D'ici et d'ailleurs

Féminin-masculin, ces mots androgynes

Contrairement à l’allemand qui possède un genre neutre, en français, il faut choisir: un nom est soit féminin, soit masculin. Sauf que. Des noms androgynes existent aussi. Comme Monsieur Jourdain faisait de la prose, les francophones parlent transgenre sans y penser.

Iris, prénom masculin et nom commun masculin

Si le mot “après-midi” était un être humain et vivait en Suisse, je lui conseillerais d’opter pour le masculin, histoire d’éviter une perte de salaire de 20%. Et si ce même mot se décidait pour le féminin, il est probable que l’Après-midi ferait grève le 14 juin. Après-midi est, en effet, indifféremment masculin ou féminin. Cette bande de vieux machos de l’Académie française a certes une préférence pour le masculin, mais cela ne nous regarde pas.

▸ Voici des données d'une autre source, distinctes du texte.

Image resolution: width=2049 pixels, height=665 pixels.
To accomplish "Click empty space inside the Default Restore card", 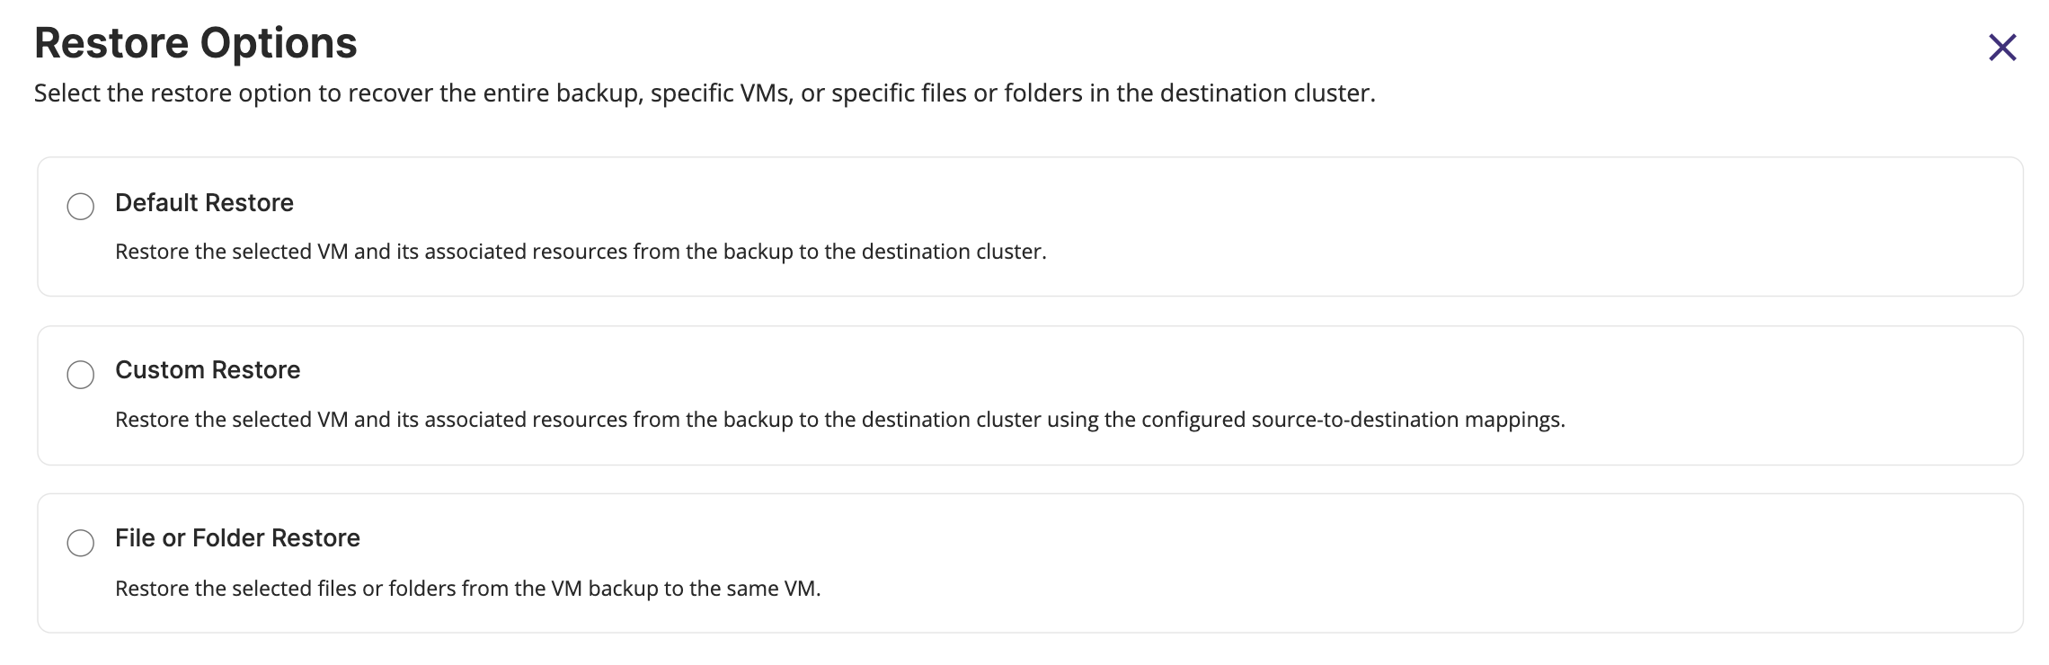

Mi-temps, entre sport et boulot

D’autres mots sont comme les mérous, ils peuvent changer de sexe. Mais contrairement aux poissons, les mots changent alors de sens. C’est le cas de “mi-temps”. En football, par exemple, la mi-temps désigne la période de 15 minutes qui permet d’aller se chercher une bière et/ou de l’éliminer sans rater l’action du siècle. Au travail, un mi-temps (masculin) est un job dans lequel vous êtes payé la moitié moins que pour un plein-temps, tout en travaillant largement plus que les heures indiquées sur votre contrat. Pour les voisines et voisins français qui nous liraient: Pénélope Fillon constitue une exception confirmant cette règle.

Délices, féminin-pluriel

Certains mots adoptent un comportement curieux en société: masculins lorsqu’ils sont au singulier, ils deviennent féminins lors qu’ils sont au pluriel. Amour, délice et orgue sont ces trois spécimens ayant le bon goût d’opter pour le féminin au pluriel, chouchous absolus des dictées. À l’inverse, selon la grammaire, il suffit d’un seul nom masculin pour masculiniser une cohorte de féminins pluriels. C’est pourquoi on veillera à adopter un langage égalitaire ou épicène, à l’image du bon usage proposé par le Canton de Vaud.

Appelez-moi Bob

À celles et ceux que ce billet agacerait, je confierai cette expérience personnelle: mes parents m’ont choisi un prénom qui sonne, à l’oreille, pareil au féminin et au masculin. Le tout complété par un patronyme qui est un prénom masculin. Cette heureuse combinaison a pour conséquence un abondant courrier s’adressant à “Monsieur Robert.” Et l’on me demande souvent, lorsque je dois décliner mon identité: “Robert, le nom?” Ce à quoi je réponds: “Appelez-moi Bob, ce sera plus simple”.

Il reste que ces deux petites lettres séparant Emmanuelle d’Emmanuel coûtent à de nombreuses femmes une partie de leur salaire, voire une promotion. Pour elles, et pour que la loi sur l’égalité soit réellement appliquée, je serai dans la rue le 14 juin.